*Task item*:
Skip the pictures, and retype the data below in full, exactly.

*Data*:

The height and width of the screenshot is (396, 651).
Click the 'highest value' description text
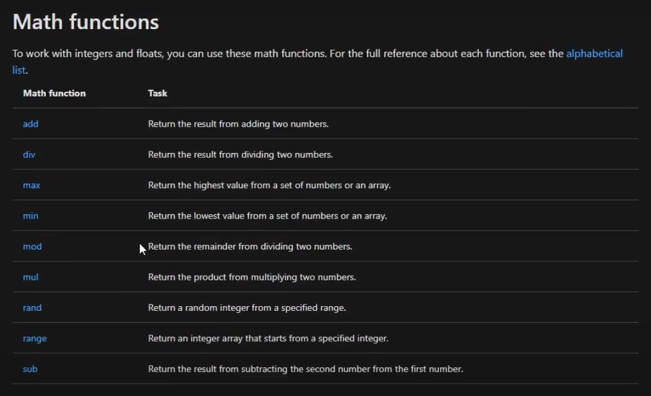(269, 185)
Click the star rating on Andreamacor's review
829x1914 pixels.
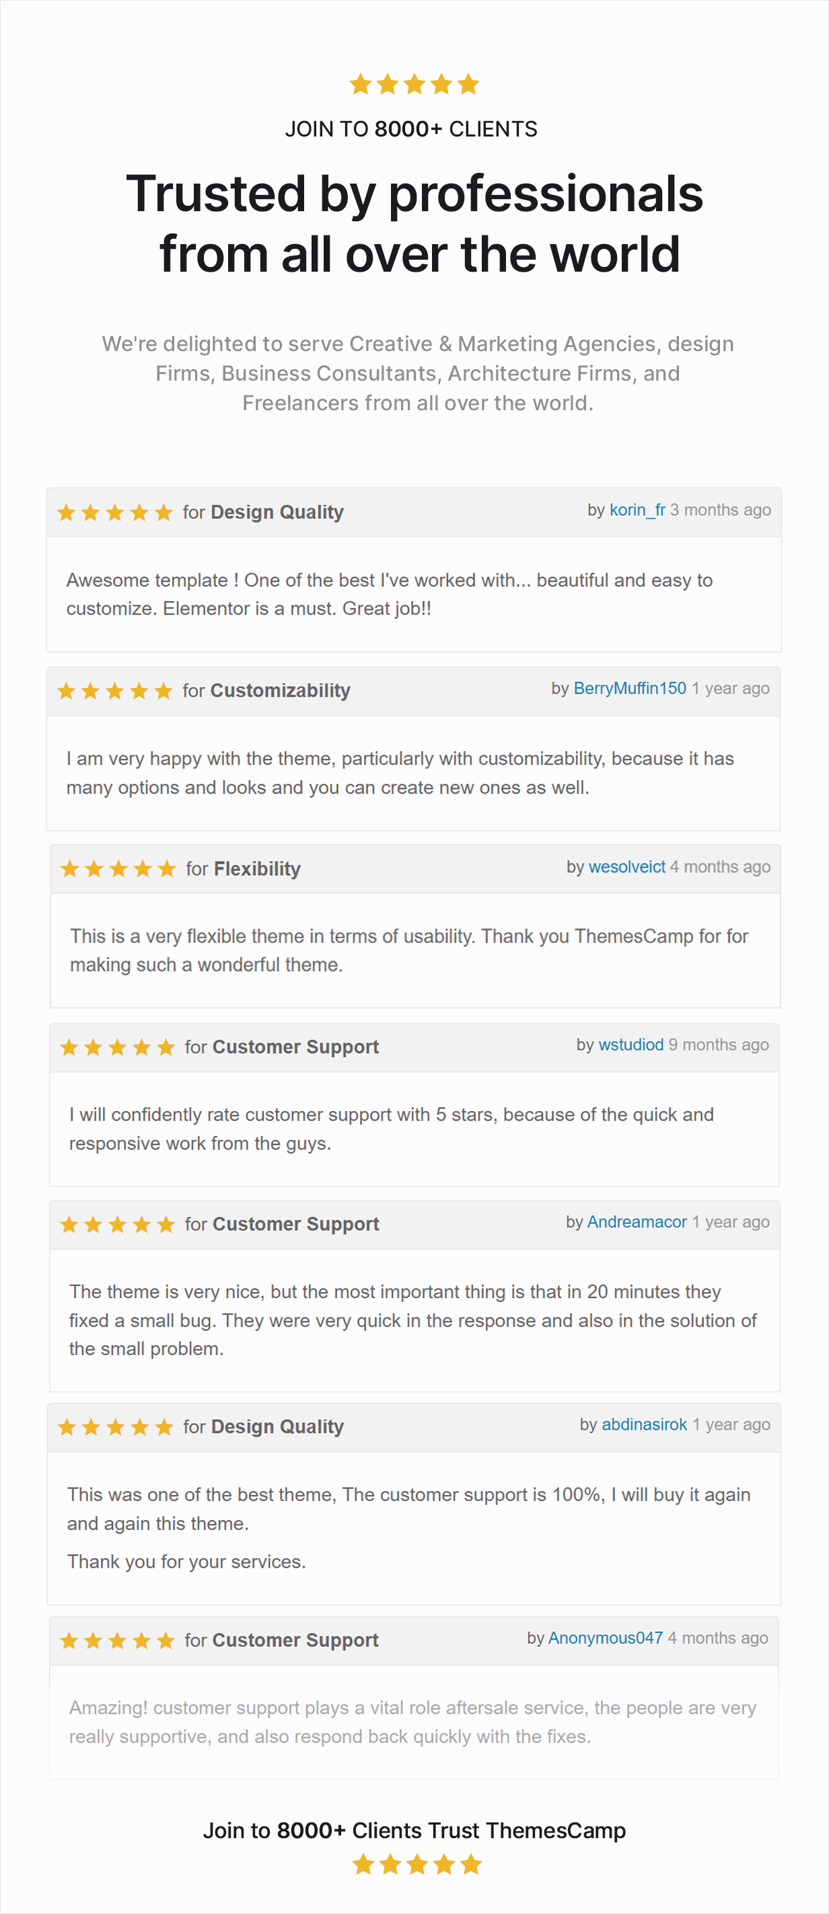[117, 1224]
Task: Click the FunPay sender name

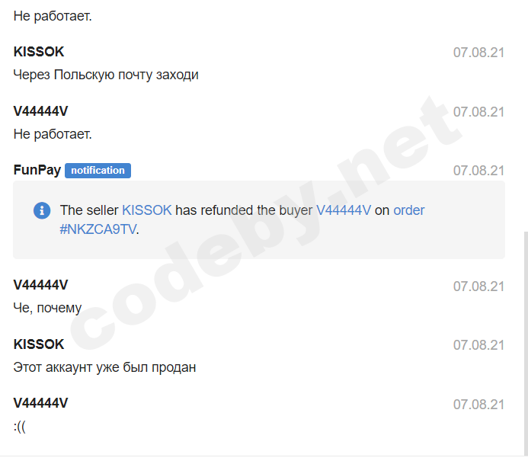Action: 37,170
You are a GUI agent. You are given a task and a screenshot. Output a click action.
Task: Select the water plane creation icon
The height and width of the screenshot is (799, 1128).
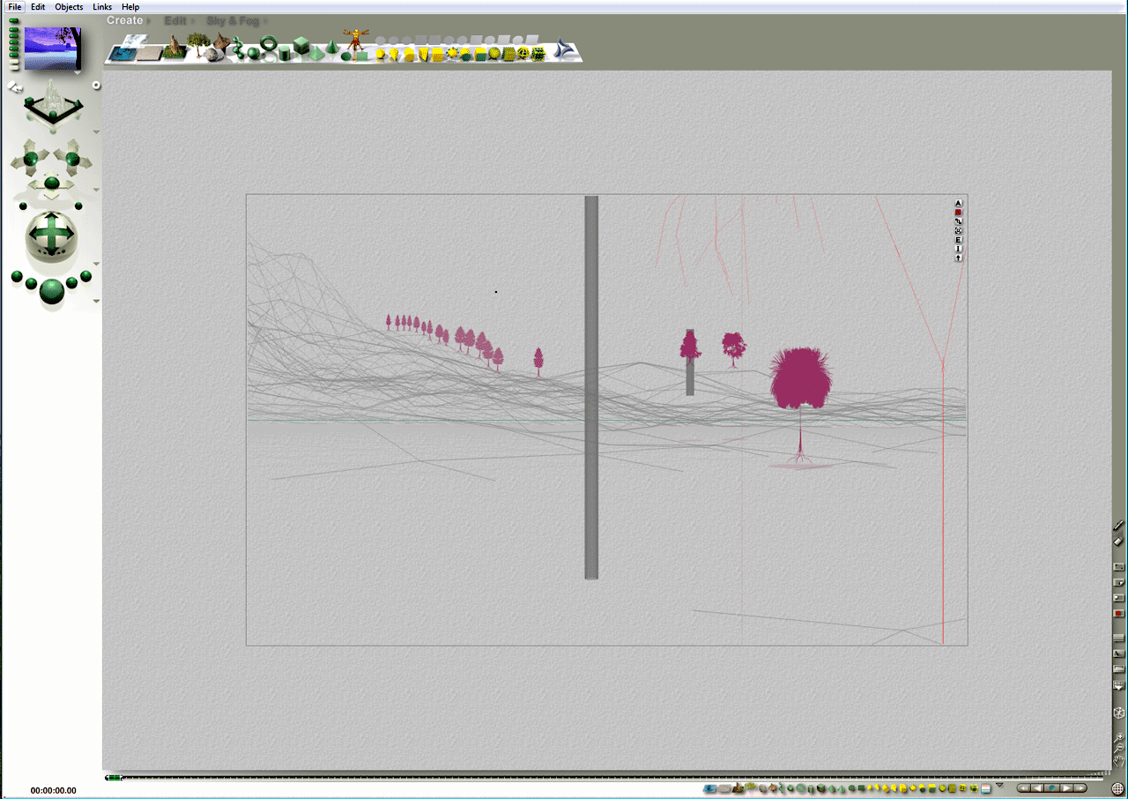122,53
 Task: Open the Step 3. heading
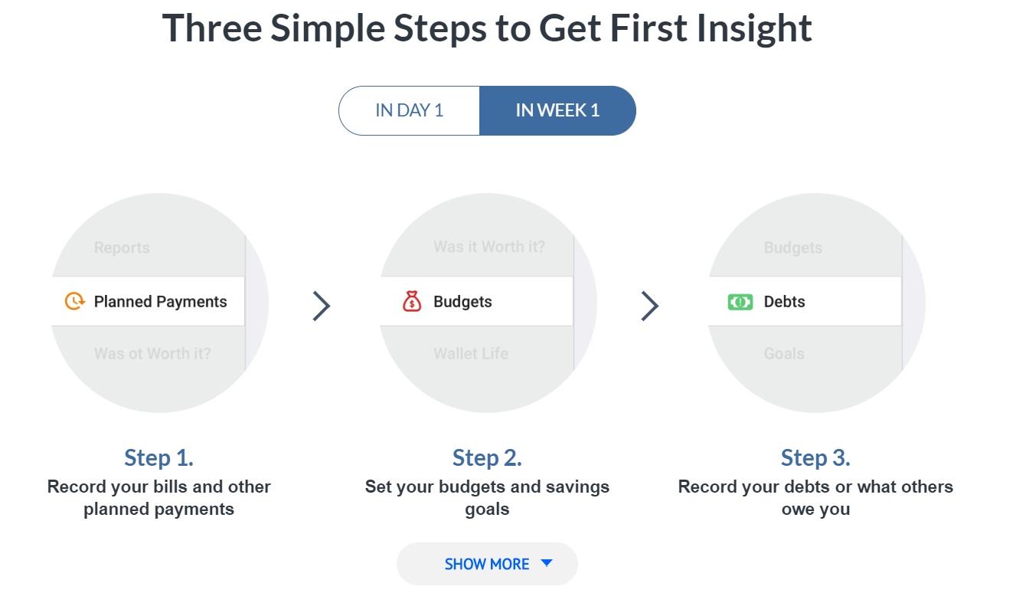pyautogui.click(x=815, y=458)
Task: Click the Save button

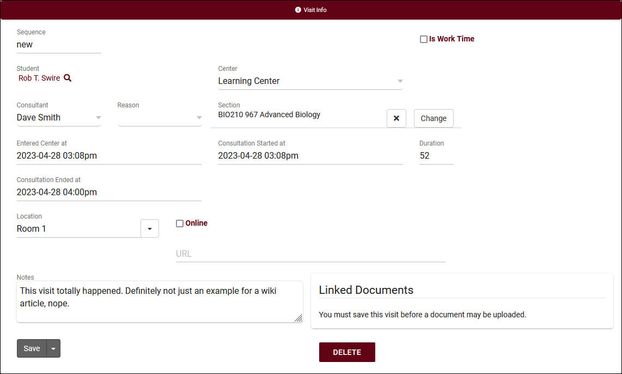Action: (x=32, y=348)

*Response to this exercise*:
The height and width of the screenshot is (396, 651).
Click the 'highest value' description text
(269, 185)
Click the star rating on Andreamacor's review
829x1914 pixels.
[117, 1224]
Task: Click the FunPay sender name

Action: 37,170
You are a GUI agent. You are given a task and a screenshot. Output a click action.
Task: Select the water plane creation icon
The height and width of the screenshot is (799, 1128).
122,53
 Task: Open the Step 3. heading
pyautogui.click(x=815, y=458)
Task: Click the Save button

Action: (x=32, y=348)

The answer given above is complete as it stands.